Already, the Centers for Disease Control estimates over 3 million antibiotic-resistant infections occur annually in the U.S., causing nearly 50,000 deaths. The economic burden exceeds \$20 billion per year in direct healthcare costs and lost productivity. Absent decisive action, the annual death toll globally could leap to 10 million by 2050, exceeding deaths from cancer.

Central to the policy response is tracking precisely how antibiotics are being administered to livestock. Transparency around use practices enables accountability and responsible stewardship of vital drugs. But at present, as one Johns Hopkins Center for a Livable Future report concluded, “We know more about how many livestock exist in the United States than about how many antibiotics they consume.”

That knowledge gap stymies efforts to fully assess the links between use patterns and rising resistance. It also obscures understanding of why producers rely on antibiotics – sometimes excessively – and how practices could be improved to reduce reliance on medications critical for human health.

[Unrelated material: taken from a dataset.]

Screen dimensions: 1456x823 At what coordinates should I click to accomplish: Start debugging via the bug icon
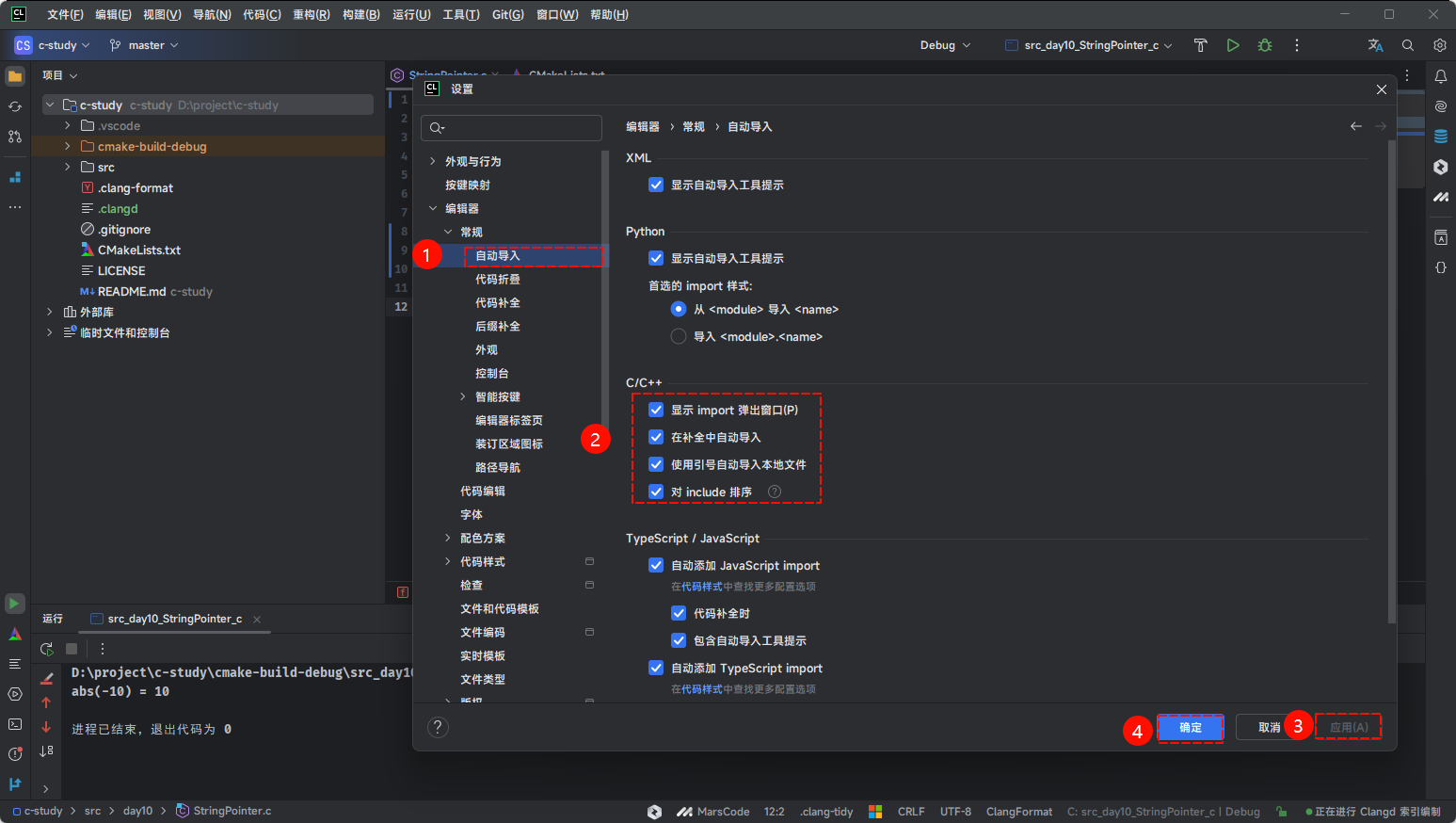(x=1264, y=44)
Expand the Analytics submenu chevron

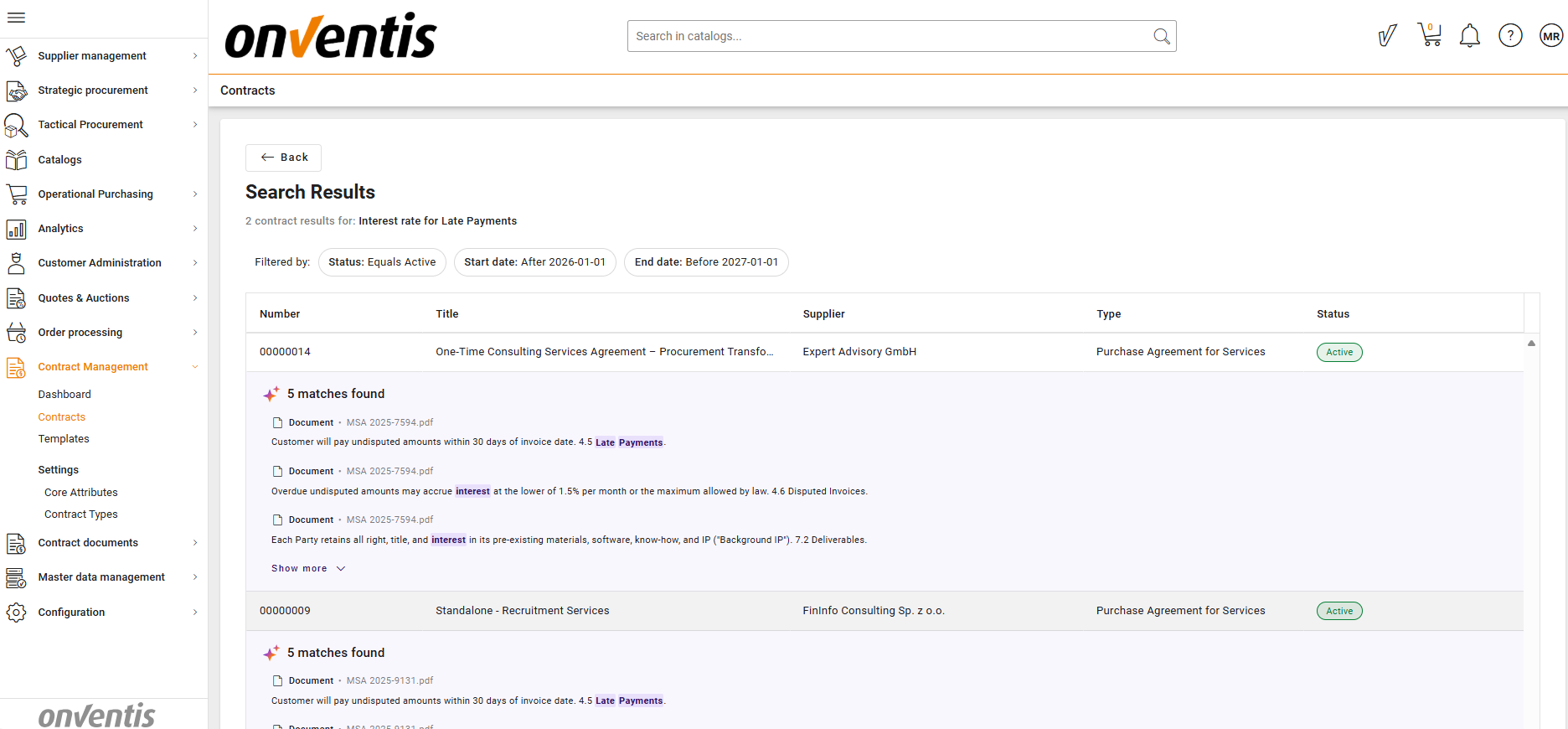[x=195, y=229]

In short, comprehensively tracking antibiotic use on farms is crucial to averting the doomsday scenario of a post-antibiotic world – and the FDA so far has fallen short despite having accessible data sources at its fingertips. Without a clearer picture of current use fueled by mandated transparency measures, the U.S. can’t fully confront the connected threats of antibiotic misuse in animal agriculture and superbugs resistant to lifesaving medicines. The publishing and analysis of national usage data could incentivize livestock producers to reassess how they administer antibiotics. But absent such pressure and accountability, critical progress on antibiotic stewardship may continue to lag even as the countdown ticks on the utility of miracle drugs that underpin modern medicine.

The FDA’s role in tracking and regulating antibiotic use in farms isn’t just about agricultural practices but is intrinsically linked to public health, food safety, and the sustainability of effective medical treatments. It’s a matter that touches every consumer, emphasizing the need for awareness and action at all levels, from making policy to personal consumption choices.